Classic Football Shirts is a UK-based retailer specializing in authentic classic, rare, vintage, and contemporary football shirts and related apparel. Founded in Manchester in 2006 by Matthew Dale and Doug Bierton, the company operates an extensive e-commerce platform alongside physical retail stores in the UK and the United States.

== History ==
Classic Football Shirts was established in 2006 by Matthew Dale and Doug Bierton, who had recently finished university.

The company expanded its operations, moving into a warehouse facility near Manchester's Etihad Stadium in 2011 and later, in 2020, to a larger 75,000 sq ft headquarters and warehouse in the city. Following several pop-up shops, the first permanent retail store opened in Manchester's Barton Arcade in 2018, followed by a store in London.

In 2023, Classic Football Shirts explored the United States market by opening temporary pop-up stores in Miami, New York City, and Los Angeles. This led to significant developments in 2024, beginning with the company securing its first external investment in May: US$38.5 million (£30.5 million) in growth equity from The Chernin Group (TCG). This investment aimed to support global expansion, in North America ahead of the 2026 FIFA World Cup. Cormac Barry was appointed Executive Chairman at the same time. Permanent US stores were subsequently opened in New York City (Canal Street) in May 2024 and Los Angeles (North Fairfax Avenue) in October 2024.

In September 2024, the company announced additional investors with connections to sports and media, including ventures associated with Rob McElhenney and Alex Morgan, as well as Wasserman Ventures.

== Products and Operations ==
Operations are based at its Manchester headquarters and warehouse. As part of its marketing strategy, the company maintains an active social media presence and has engaged in front-of-shirt sponsorship agreements with football clubs, including Burnley F.C. for the 2022–23 season and Parma Calcio 1913 for the 2023–24 season.
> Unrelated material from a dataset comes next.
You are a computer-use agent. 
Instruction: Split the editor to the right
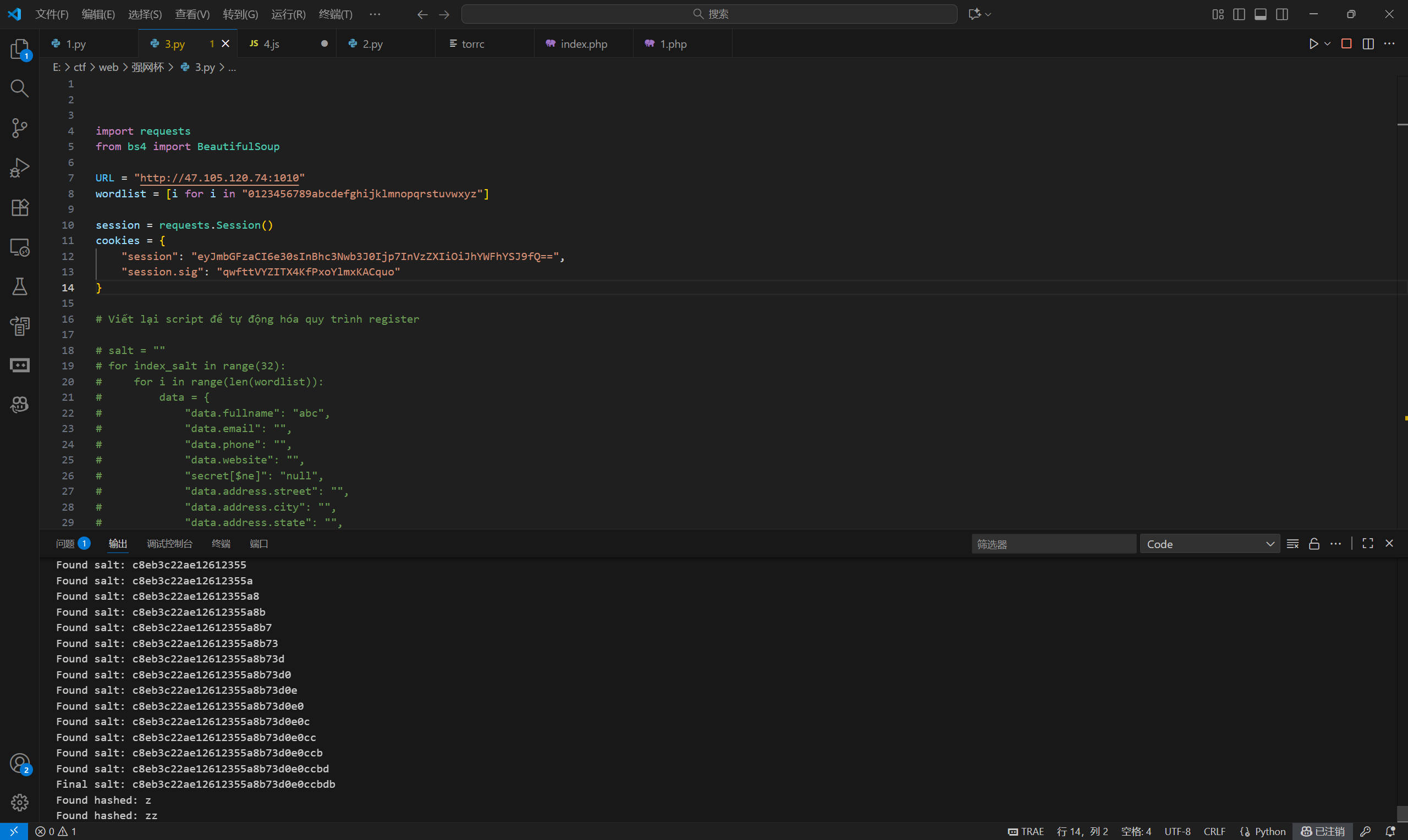coord(1368,43)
== Market Impact and Reception ==
Classic Football Shirts operates within the global football apparel market, a sector valued at approximately US$6.49 billion in 2024. The company is recognised as a significant retailer in the growing sub-market for vintage and retro football shirts. This market growth has been linked to nostalgia and fashion trends such as 'blokecore', where football shirts are incorporated into everyday streetwear. The company's expansion into the US market has been noted by media outlets in the context of increasing football popularity in North America.